9 Responses to “Eat us, America, and give us peace”

  1. Fran Diaz Says:

    Outside sources will ALWAYS interfere within destabilised countries.

    We have to fix the problem from WITHIN Lanka itself. Removing the Tamil Language (Official & National) from Lanka will be a major step toward stabilising the country from within.
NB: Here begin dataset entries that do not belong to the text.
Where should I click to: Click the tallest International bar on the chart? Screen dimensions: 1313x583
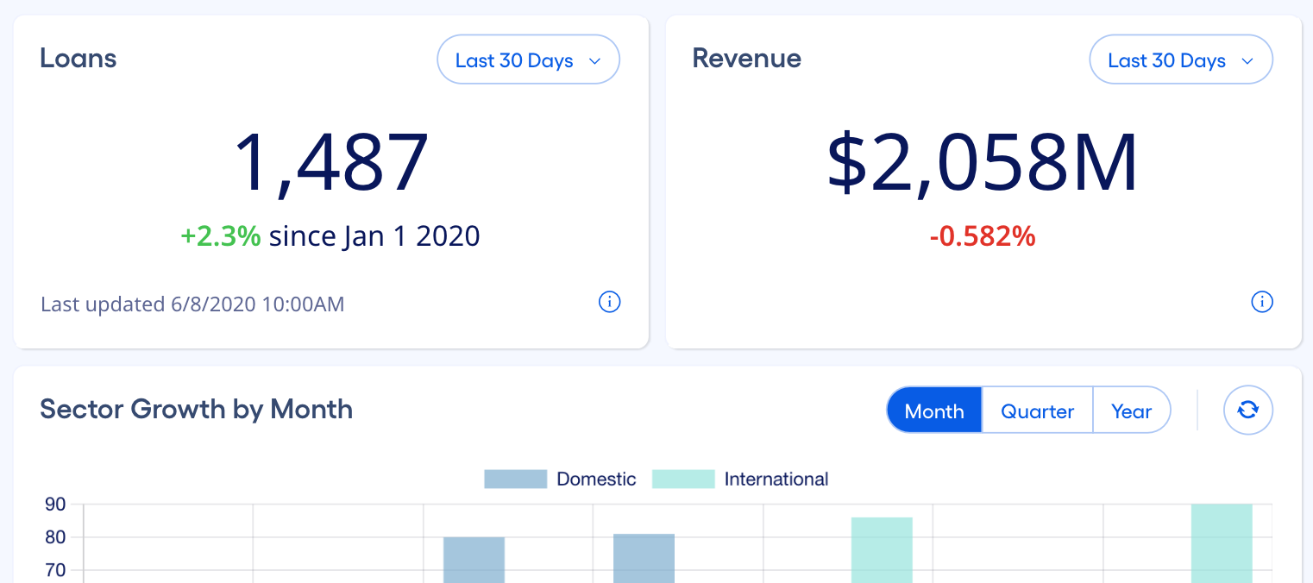coord(1222,543)
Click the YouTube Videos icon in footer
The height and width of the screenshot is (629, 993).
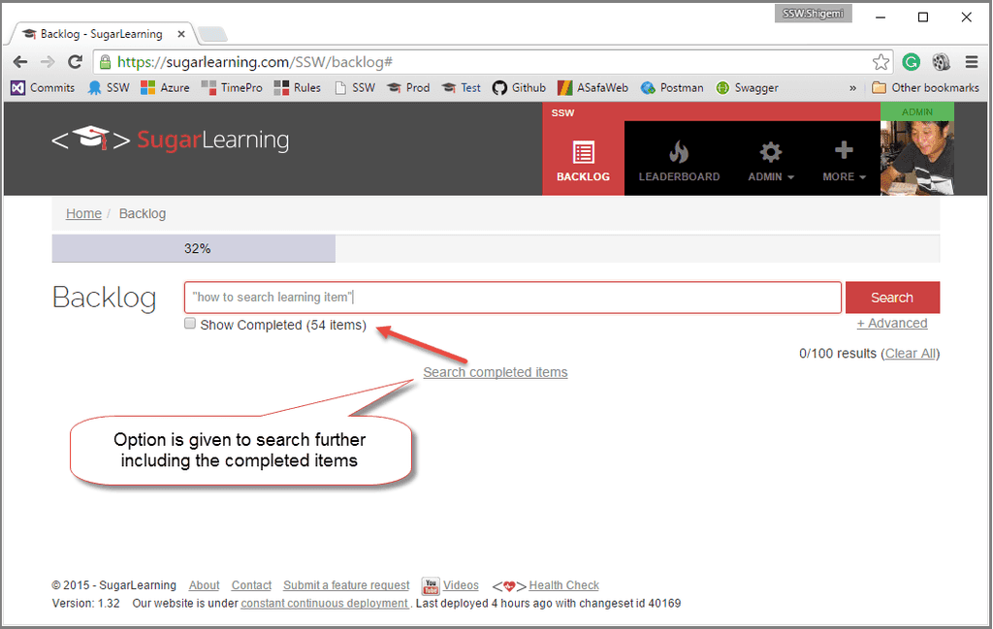(x=431, y=585)
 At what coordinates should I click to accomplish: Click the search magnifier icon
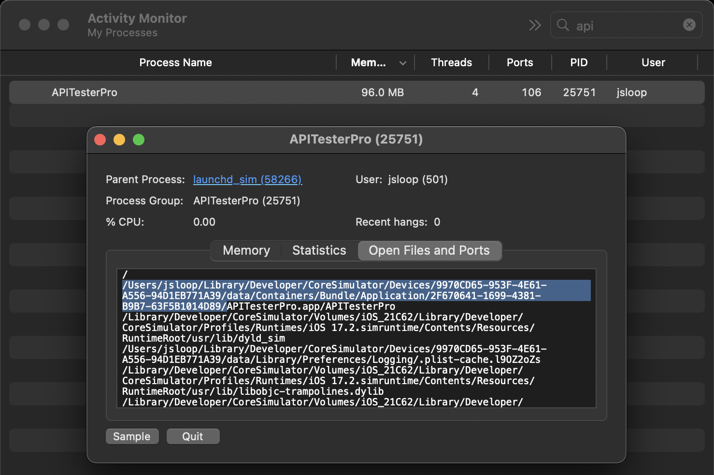563,25
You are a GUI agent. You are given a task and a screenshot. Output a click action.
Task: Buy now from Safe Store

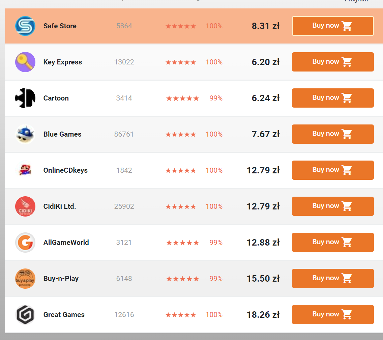[x=333, y=26]
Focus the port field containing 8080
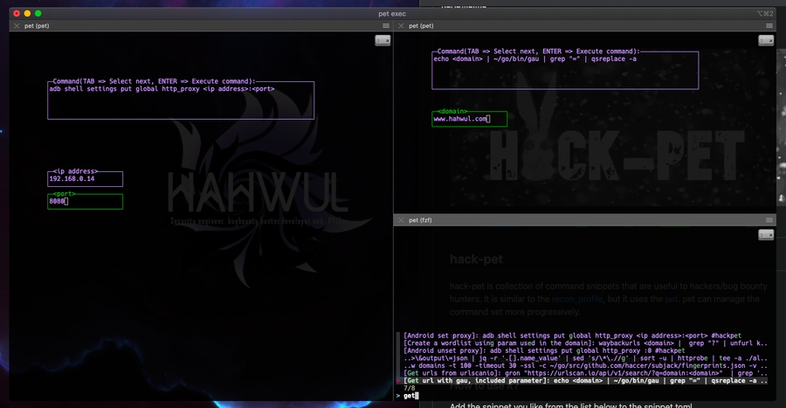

    Let us not wait for outsiders to help us. We have to help ourselves. That includes ALL in Lanka as we are all interdependent.

  2. SA Kumar Says:

    Removing the Tamil Language (Official & National) from Lanka will be a major step toward stabilising the country from within.- No wonder Why We-Tamil accepted (including my self) as our Thesiya Thalaivar (National leader) VVT Karayar 7th grade dropped out self declare VP for 33 Years !!!

  3. LANKAPUTHRA Says:

    Until the people in Sri Lanka and out side wake up and attack external elements, like any UN organization, there will be external interference. Look at Egypt, they get rid of many and still gets Military Aide from USA!

  4. Fran Diaz Says:

    Kumar,

    There was no idea of removing the Tamil language earlier – it is an idea that has got born AFTER Prabhakaran’s 30 yrs of terrorism. What do you expect from the rest of Lanka after 30 yrs of terrorism ? Please do tell us.
    Cutting the branch we sit on is not a good idea.

  5. Lorenzo Says:

    Earth badly needs a CHANGE IN WORLD ORDER.

    IF NATO and Russia go at each other, China will rule the world.

  6. Fran Diaz Says:

    No one or country, should ‘rule’ the world. Great rulers and countries rule themselves first. Others can imitate good examples.

    The world can rule itself, like matters were before Globalisation took place due to wars, piracy & trade, greed & fear of the other, etc.

    Each country must rule itself. Each human being must rule himself/herself. Fine examples can be imitated.

    That way we can have a sane and lasting peace.

    This lust to ‘rule over others’ business must come to an end. Empires have come and gone, and this proves the point that in the plans of Nature for Mankind, Empires have no place. Empires are highly flawed and destroy the psyche of Mankind.

  7. RohanJay Says:

    Samantha Power is an appalling woman. An extremely arrogant self centred liberal drunk on power. A disgrace to all Americans and Irish people from which she sprang from. I think Mahnida Rajapaksha also said something similar along these lines about Samantha Power. This person was the one that gave him the most problems during his tenure in Sri Lanka 2009-2015. Samantha Power and David Cameron were the two people Mahinda Rajapaksha disliked the most. Because of their interfering extremely arrogant white western colonialist attitudes. Which Sri Lankans are well aware of from western colonial powers. Both Samantha Power and David Cameron were little known individuals with little influence in global politics before 2010. Around the same time MR won his second term, after historically defeating terrorism on Sri Lankan soil on May 2009. After 2010 Samantha Power in particular was a key figure in putting into motion the western colonialist agenda for the world. Given that Sri Lanka is in the probably the most commanding geo-strategic location in the world. That links the west and east north and south. Are we surprised Samantha Power is on a visit Sri Lanka?

  8. RohanJay Says:

    By the way Rohana R. Wasala excellent well written short article. Pretty much sums it all up.

  9. Fran Diaz Says:

    The power point behind the Tamil Diaspora is the 1983 TRUMPED UP RIOTS. The 1983 Riots enabled the Tamils to go west as Refugees.

    * Who pushed for the 1983 Riots and Why ?
    * What year did India train the LTTE in Tamil Nadu ?
    * Why did Tamil Leaders demand a separate state for Tamils as far back as the 1930s ?

    The Answers to this Question will reveal the Root Causes of what ails Sri Lanka.